→ Exercise brief: Format every line of the records below as a numbered list, leaving out blank lines.

:: Data entries ::

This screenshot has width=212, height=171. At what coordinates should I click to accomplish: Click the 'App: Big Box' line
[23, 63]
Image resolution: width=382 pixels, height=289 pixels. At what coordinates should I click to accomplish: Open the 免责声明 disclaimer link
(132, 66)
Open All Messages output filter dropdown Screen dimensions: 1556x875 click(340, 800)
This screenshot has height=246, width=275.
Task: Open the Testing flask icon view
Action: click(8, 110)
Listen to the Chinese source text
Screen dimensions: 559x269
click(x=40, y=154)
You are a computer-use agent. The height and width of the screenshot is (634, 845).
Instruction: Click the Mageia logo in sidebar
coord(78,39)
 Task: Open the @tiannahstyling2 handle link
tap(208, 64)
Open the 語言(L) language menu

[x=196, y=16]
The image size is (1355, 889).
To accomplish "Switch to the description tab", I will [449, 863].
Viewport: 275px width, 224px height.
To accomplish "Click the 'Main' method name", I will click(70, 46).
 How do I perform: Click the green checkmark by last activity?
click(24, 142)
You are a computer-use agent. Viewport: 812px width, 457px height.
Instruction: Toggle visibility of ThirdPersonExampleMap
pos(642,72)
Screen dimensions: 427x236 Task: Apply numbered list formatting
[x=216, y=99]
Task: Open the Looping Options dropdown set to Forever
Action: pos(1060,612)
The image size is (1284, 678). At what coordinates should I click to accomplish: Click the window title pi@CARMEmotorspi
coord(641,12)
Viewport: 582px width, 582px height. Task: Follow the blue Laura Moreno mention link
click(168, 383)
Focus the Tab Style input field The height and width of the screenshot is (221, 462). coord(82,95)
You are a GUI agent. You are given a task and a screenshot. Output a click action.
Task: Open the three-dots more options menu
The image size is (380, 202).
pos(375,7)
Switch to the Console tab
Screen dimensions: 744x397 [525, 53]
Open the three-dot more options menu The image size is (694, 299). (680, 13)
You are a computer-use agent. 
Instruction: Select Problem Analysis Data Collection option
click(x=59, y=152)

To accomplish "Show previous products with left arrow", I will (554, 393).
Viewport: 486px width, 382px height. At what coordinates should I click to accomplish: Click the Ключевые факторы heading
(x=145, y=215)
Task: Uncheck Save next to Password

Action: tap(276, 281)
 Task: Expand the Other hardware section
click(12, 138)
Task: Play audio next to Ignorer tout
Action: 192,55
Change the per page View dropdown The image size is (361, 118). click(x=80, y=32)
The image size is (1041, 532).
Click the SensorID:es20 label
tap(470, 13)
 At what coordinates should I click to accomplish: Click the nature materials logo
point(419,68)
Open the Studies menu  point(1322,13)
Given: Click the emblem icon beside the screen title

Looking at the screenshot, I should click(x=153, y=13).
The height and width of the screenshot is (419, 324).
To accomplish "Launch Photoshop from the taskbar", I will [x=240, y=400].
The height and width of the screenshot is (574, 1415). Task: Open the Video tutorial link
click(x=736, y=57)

:::

→ Solved problem:
1. This screenshot has width=212, height=171. At what coordinates should I click to accomplish: Click the 'App: Big Box' line
2. [23, 63]
3. Image resolution: width=382 pixels, height=289 pixels. At what coordinates should I click to accomplish: Open the 免责声明 disclaimer link
4. (132, 66)
5. Open All Messages output filter dropdown Screen dimensions: 1556x875 click(340, 800)
6. This screenshot has height=246, width=275.
7. Task: Open the Testing flask icon view
8. Action: click(8, 110)
9. Listen to the Chinese source text
10. Screen dimensions: 559x269
11. click(x=40, y=154)
12. You are a computer-use agent. The height and width of the screenshot is (634, 845).
13. Instruction: Click the Mageia logo in sidebar
14. coord(78,39)
15.  Task: Open the @tiannahstyling2 handle link
16. tap(208, 64)
17. Open the 語言(L) language menu
18. [x=196, y=16]
19. The image size is (1355, 889).
20. To accomplish "Switch to the description tab", I will [449, 863].
21. Viewport: 275px width, 224px height.
22. To accomplish "Click the 'Main' method name", I will click(70, 46).
23.  How do I perform: Click the green checkmark by last activity?
24. click(24, 142)
25. You are a computer-use agent. Viewport: 812px width, 457px height.
26. Instruction: Toggle visibility of ThirdPersonExampleMap
27. pos(642,72)
28. Screen dimensions: 427x236 Task: Apply numbered list formatting
29. [x=216, y=99]
30. Task: Open the Looping Options dropdown set to Forever
31. Action: pos(1060,612)
32. The image size is (1284, 678). At what coordinates should I click to accomplish: Click the window title pi@CARMEmotorspi
33. coord(641,12)
34. Viewport: 582px width, 582px height. Task: Follow the blue Laura Moreno mention link
35. click(168, 383)
36. Focus the Tab Style input field The height and width of the screenshot is (221, 462). coord(82,95)
37. You are a GUI agent. You are given a task and a screenshot. Output a click action.
38. Task: Open the three-dots more options menu
39. The image size is (380, 202).
40. pos(375,7)
41. Switch to the Console tab
42. Screen dimensions: 744x397 [525, 53]
43. Open the three-dot more options menu The image size is (694, 299). (680, 13)
44. You are a computer-use agent. 
45. Instruction: Select Problem Analysis Data Collection option
46. click(x=59, y=152)
47. To accomplish "Show previous products with left arrow", I will (554, 393).
48. Viewport: 486px width, 382px height. At what coordinates should I click to accomplish: Click the Ключевые факторы heading
49. (x=145, y=215)
50. Task: Uncheck Save next to Password
51. Action: tap(276, 281)
52.  Task: Expand the Other hardware section
53. click(12, 138)
54. Task: Play audio next to Ignorer tout
55. Action: 192,55
56. Change the per page View dropdown The image size is (361, 118). click(x=80, y=32)
57. The image size is (1041, 532).
58. Click the SensorID:es20 label
59. tap(470, 13)
60.  At what coordinates should I click to accomplish: Click the nature materials logo
61. point(419,68)
62. Open the Studies menu  point(1322,13)
63. Given: Click the emblem icon beside the screen title
64. Looking at the screenshot, I should click(x=153, y=13).
65. The height and width of the screenshot is (419, 324).
66. To accomplish "Launch Photoshop from the taskbar", I will [x=240, y=400].
67. The height and width of the screenshot is (574, 1415). Task: Open the Video tutorial link
68. click(x=736, y=57)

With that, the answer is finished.